Here, RSM’s head of motor retail, Alison Ashley, has unpicked the Government’s Coronavirus business support schemes statistics to consider the highlights and trends seen across the motor dealership sector.

A total of £65.9bn has been claimed by 1.3m employers for 11.6m furloughed jobs across all sectors which clearly shows that CJRS income has been a welcome and business critical relief for many businesses; not least dealers who were required to close the showroom doors from March 23, 2020, which impacted around a quarter of the year.

While dealers adapted quickly to alternative ways of working and engaging with customers, furlough has been the backbone of the 2020 results.

With an estimated two million workers still on furlough across the country, car dealers have worked hard to retain and return their staff to the businesses.

Staff shortages, already widely reported across the country in sectors such as hospitality, are one of the next challenges that will hit the motor retail agenda.

Bounce back loans of £47.4bn form the lion’s share of the total £80.4bn of all business loans approved under the various government business loan schemes. Wholesale and retail accounted for the highest level of funding by sector at £12.3bn.

Our experience across the motor retail sector has been that use of the Government’s business loans has been pretty low.

While a number of dealers initially considered CBILS and CLBILS, it was encouraging to see that existing funders were generally willing to extend their existing commercial facilities without the need to access the government backed loans.

Even more pleasing to see was the subsequent low or non-utilisation of facilities as cashflow across the sector has been incredibly strong.

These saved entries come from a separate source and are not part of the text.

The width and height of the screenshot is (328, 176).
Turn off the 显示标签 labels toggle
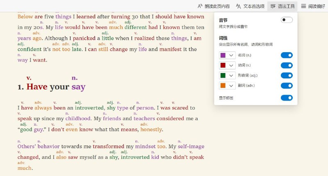coord(287,98)
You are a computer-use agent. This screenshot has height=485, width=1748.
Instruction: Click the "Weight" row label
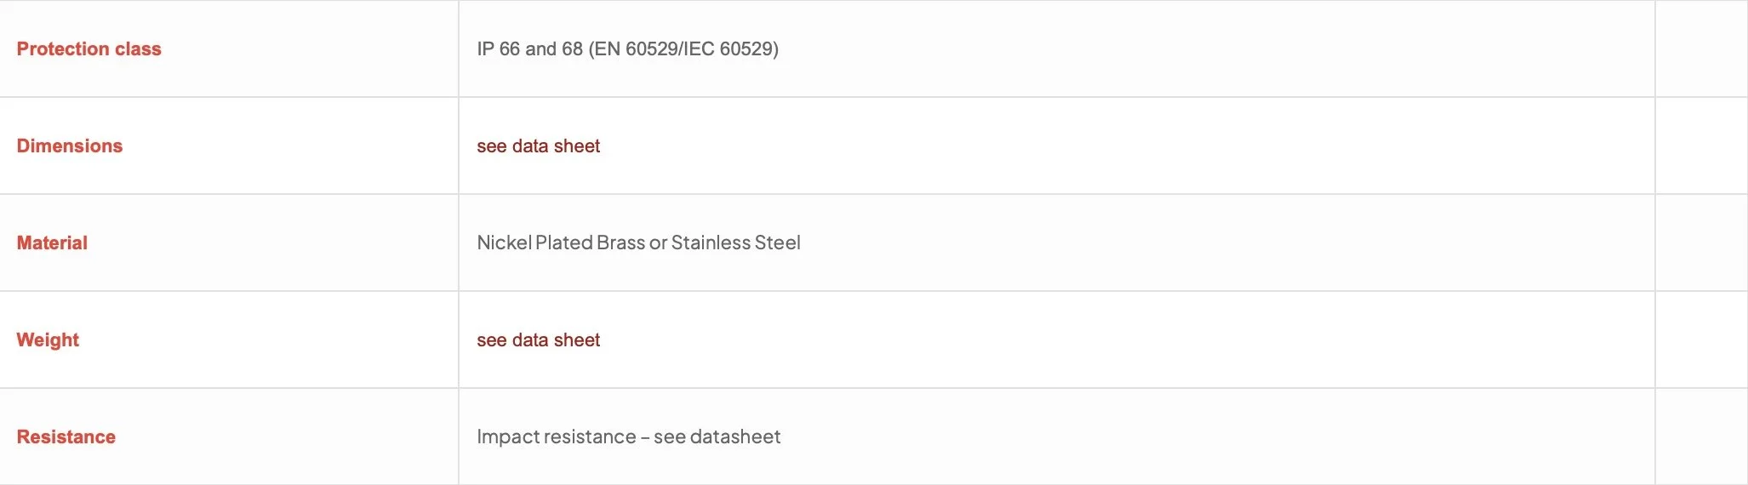coord(48,340)
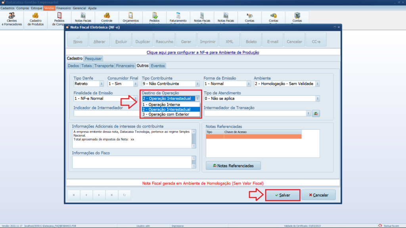Image resolution: width=406 pixels, height=228 pixels.
Task: Click the Salvar button
Action: 282,195
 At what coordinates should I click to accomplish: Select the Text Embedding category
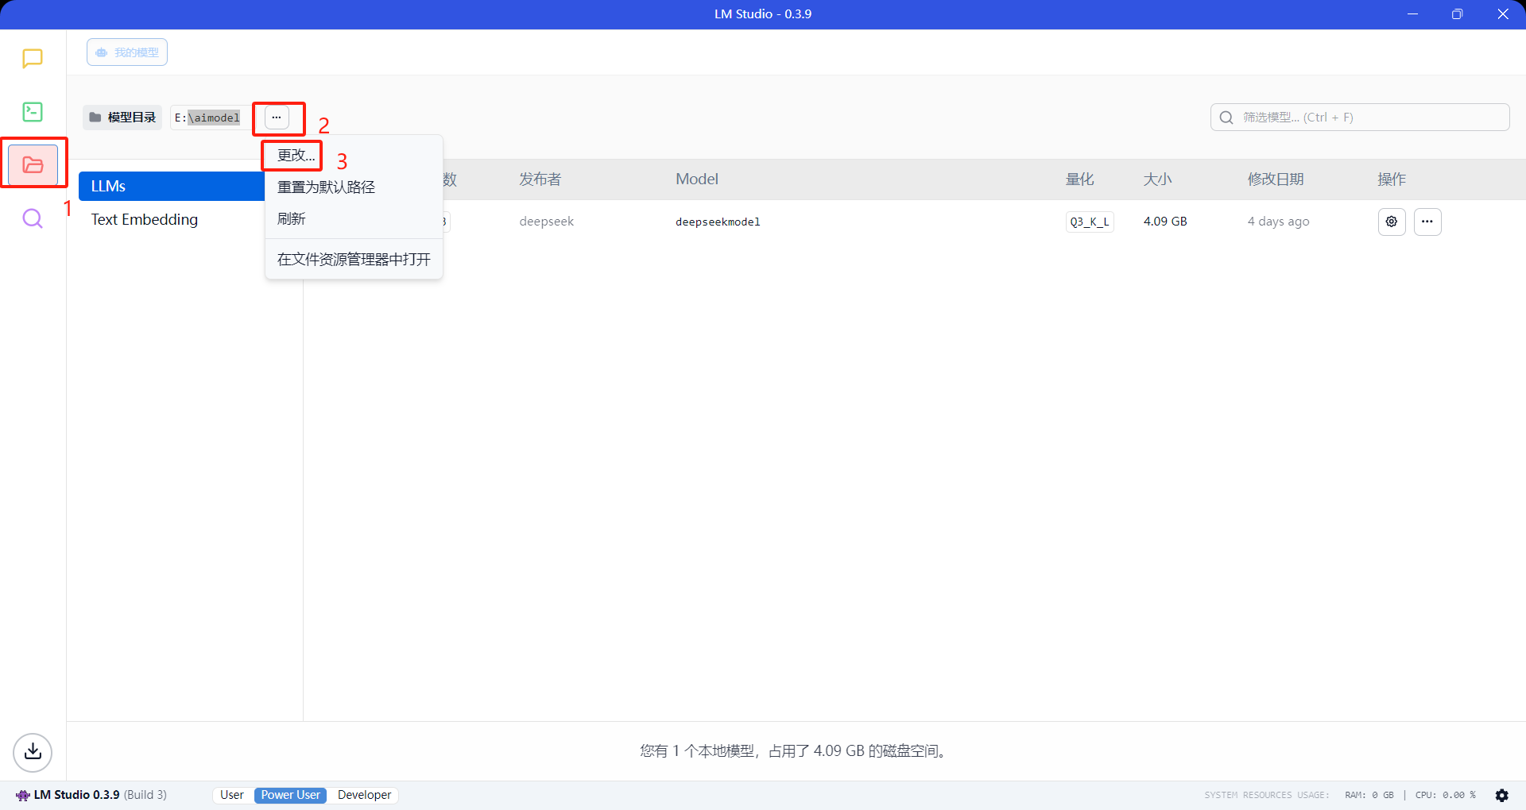tap(145, 220)
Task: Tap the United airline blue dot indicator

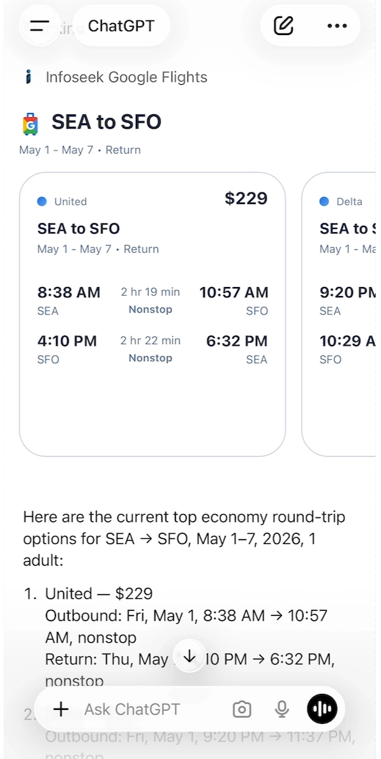Action: (x=43, y=201)
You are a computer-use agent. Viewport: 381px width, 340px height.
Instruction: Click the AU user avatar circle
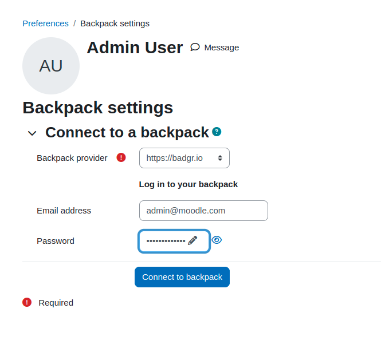tap(51, 66)
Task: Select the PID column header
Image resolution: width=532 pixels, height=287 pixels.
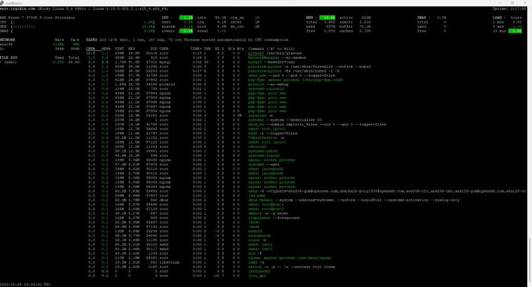Action: click(x=153, y=48)
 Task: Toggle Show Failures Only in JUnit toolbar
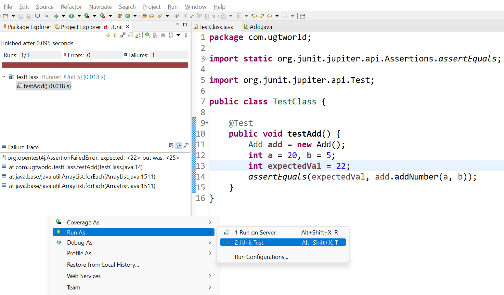(123, 35)
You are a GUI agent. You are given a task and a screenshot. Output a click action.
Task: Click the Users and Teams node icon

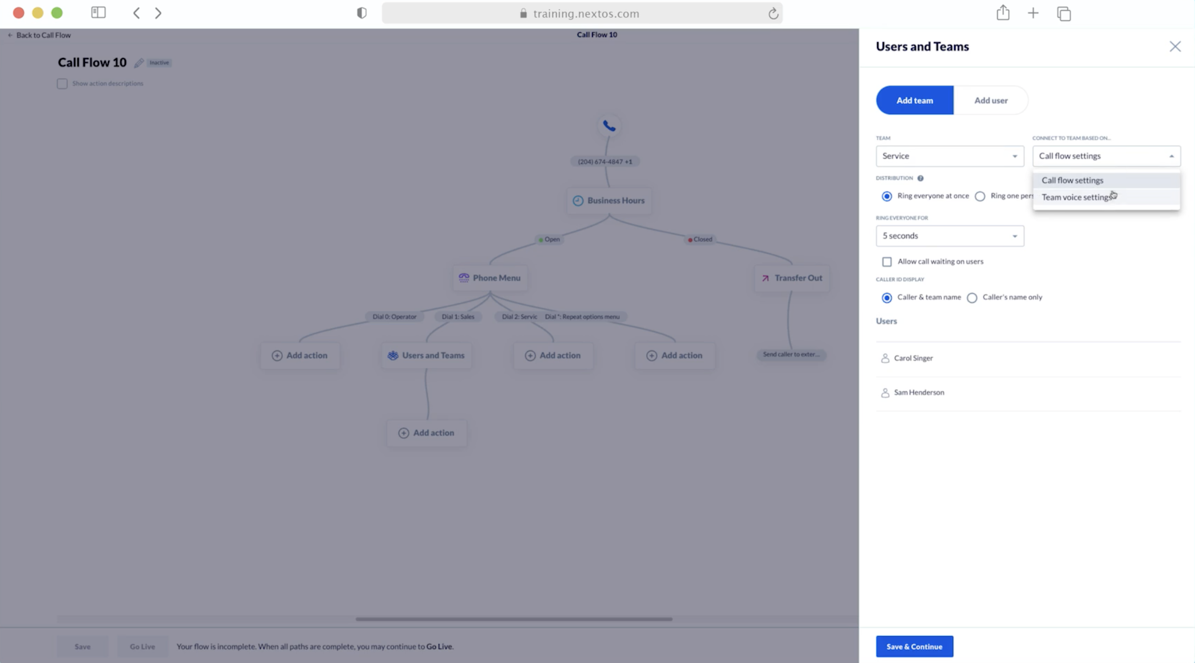[392, 354]
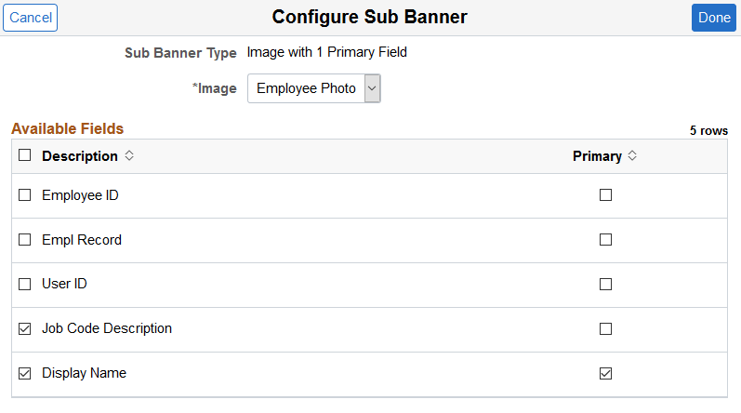Set Empl Record as Primary field

click(x=605, y=240)
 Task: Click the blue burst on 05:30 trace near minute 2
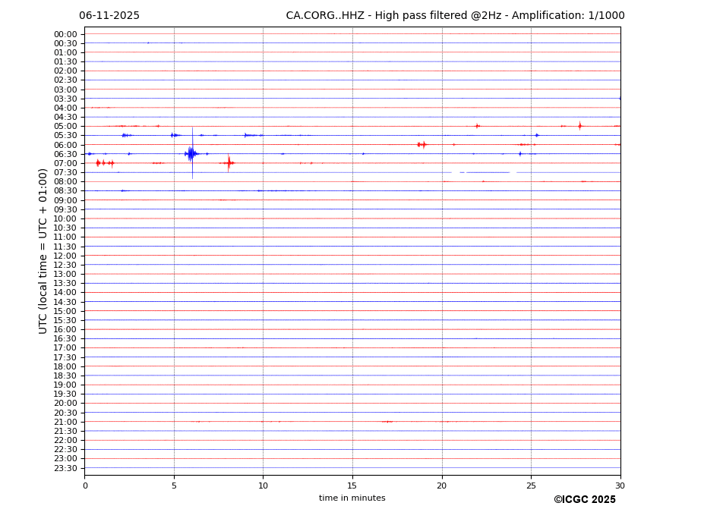point(125,135)
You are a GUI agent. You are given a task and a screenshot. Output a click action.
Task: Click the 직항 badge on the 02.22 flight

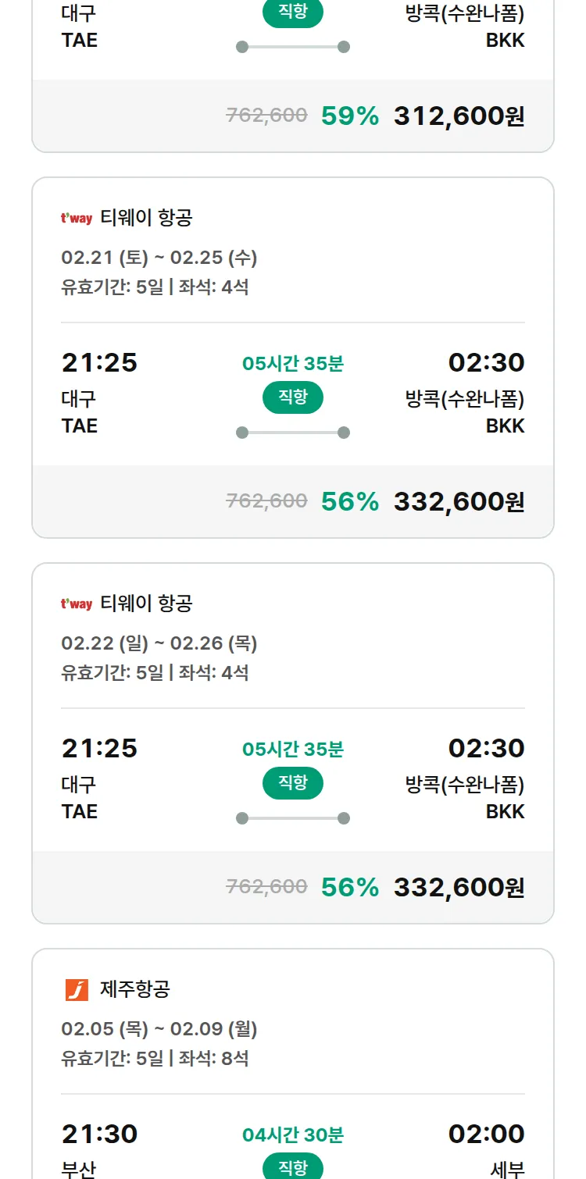pyautogui.click(x=293, y=784)
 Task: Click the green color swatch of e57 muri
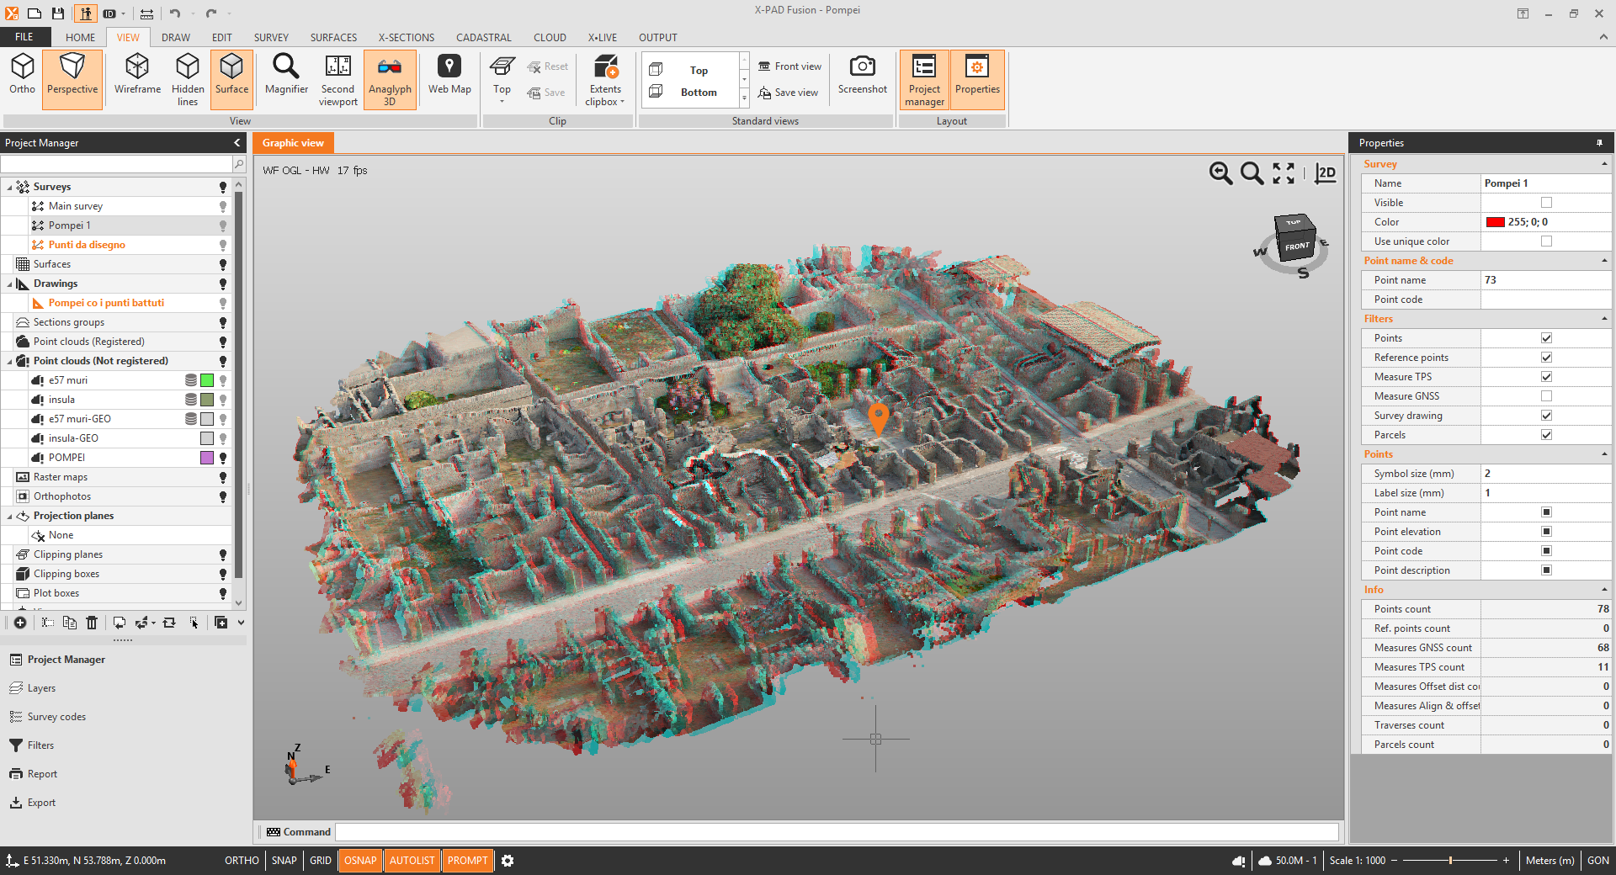tap(207, 380)
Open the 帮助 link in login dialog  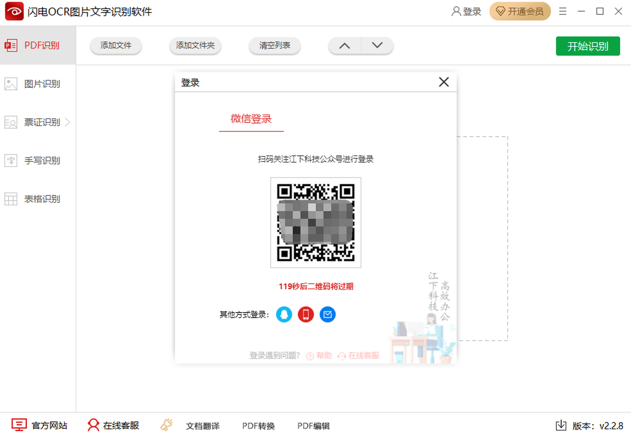click(319, 356)
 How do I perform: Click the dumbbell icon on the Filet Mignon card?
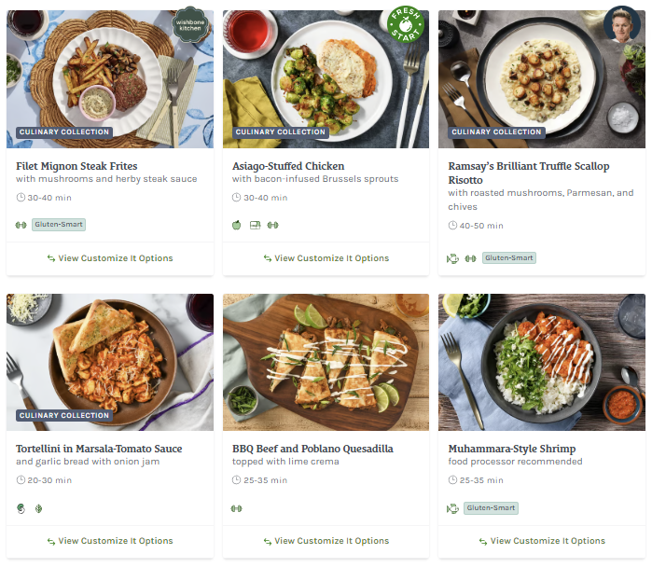click(21, 225)
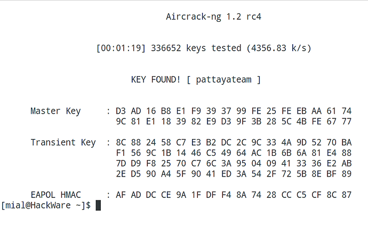The height and width of the screenshot is (232, 368).
Task: Click the first line of Master Key hex
Action: 234,111
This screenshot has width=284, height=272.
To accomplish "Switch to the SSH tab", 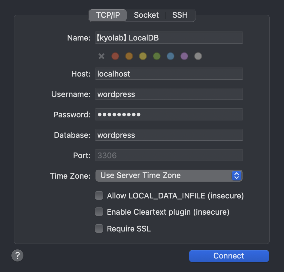I will click(180, 15).
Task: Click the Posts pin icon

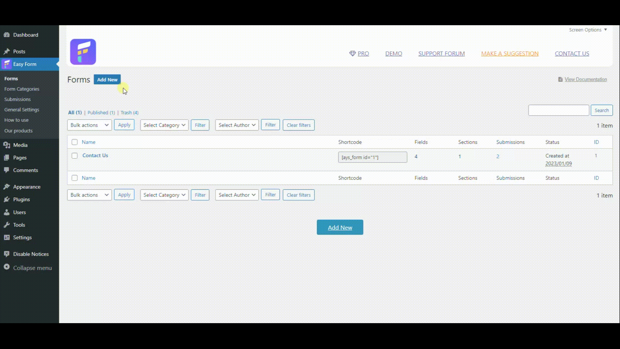Action: [6, 51]
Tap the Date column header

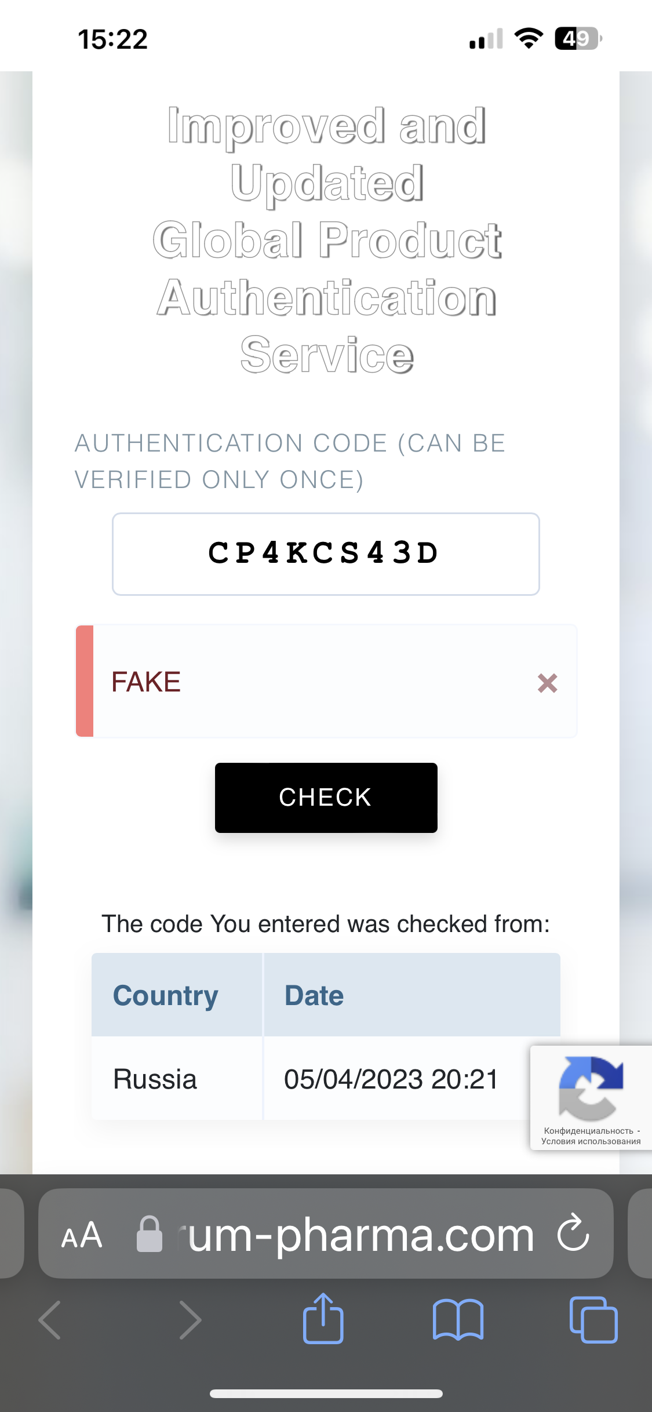coord(314,995)
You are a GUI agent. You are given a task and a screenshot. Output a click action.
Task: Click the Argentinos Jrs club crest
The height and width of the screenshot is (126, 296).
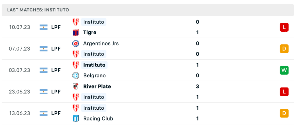76,43
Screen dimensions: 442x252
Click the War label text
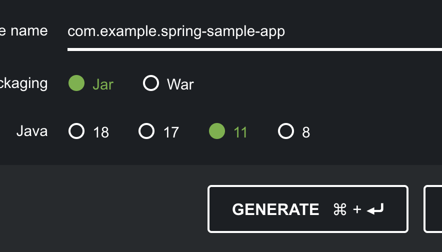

The bounce back loan scheme statistic is staggering. Whilst we do not expect that these have a direct bearing on the sector, there is a predicted default rate of up to around 40% which could have wider implications.

The business rates holidays for retail, hospitality and leisure businesses is estimated to have supported almost 400,000 business with £10.8bn of relief.

The relief will buoy results across the sector due to the substantial property footprint.

Unlike CJRS income, which is reported separately in the annual accounts, the benefit from rates discounts is netted from the related expense and provides less transparency on the impact on like-for-like results. 

Finally, the Government reported £33.5bn of cumulative VAT deferrals.

We saw that deferrals across the sector mirrored the reported profile of the total £33.5bn which remains unpaid.

Dealers have benefitted from the deferred cash outlay of VAT and this is reflected in reported low utilisation of facilities across the sector.

Increased cash headroom has no doubt been a relief for dealership teams who have been managing the additional burden of furlough claims, business closures, safe reopening and rapid deployment of digital strategies.

However, since December last year HMRC became a preferential creditor for VAT, PAYE and deductions in respect of employee national insurance, so dealers are very likely to see their banks taking a keen interest in debts due to HMRC as it may reduce their security in the event of business failure.

Clearly, and understandably, the level of support across the country and in the sector has been substantial.

As the restrictions have lifted through 2021 and the level of financial support winds down, pressure of maintaining profitability and cashflow will return to the sector.

However, the sector has proved resilient and adaptable to market demand and consumer and economic shifts; and 2021 should prove to be another successful year.